*Task*: Transcribe all records exactly.

----------

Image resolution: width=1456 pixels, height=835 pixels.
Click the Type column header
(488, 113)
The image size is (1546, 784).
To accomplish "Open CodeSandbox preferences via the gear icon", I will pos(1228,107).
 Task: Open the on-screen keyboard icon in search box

----------

*Task result*:
Image resolution: width=1456 pixels, height=835 pixels.
Click the Type column header
(488, 113)
The image size is (1546, 784).
To accomplish "Open CodeSandbox preferences via the gear icon", I will pos(1228,107).
 Task: Open the on-screen keyboard icon in search box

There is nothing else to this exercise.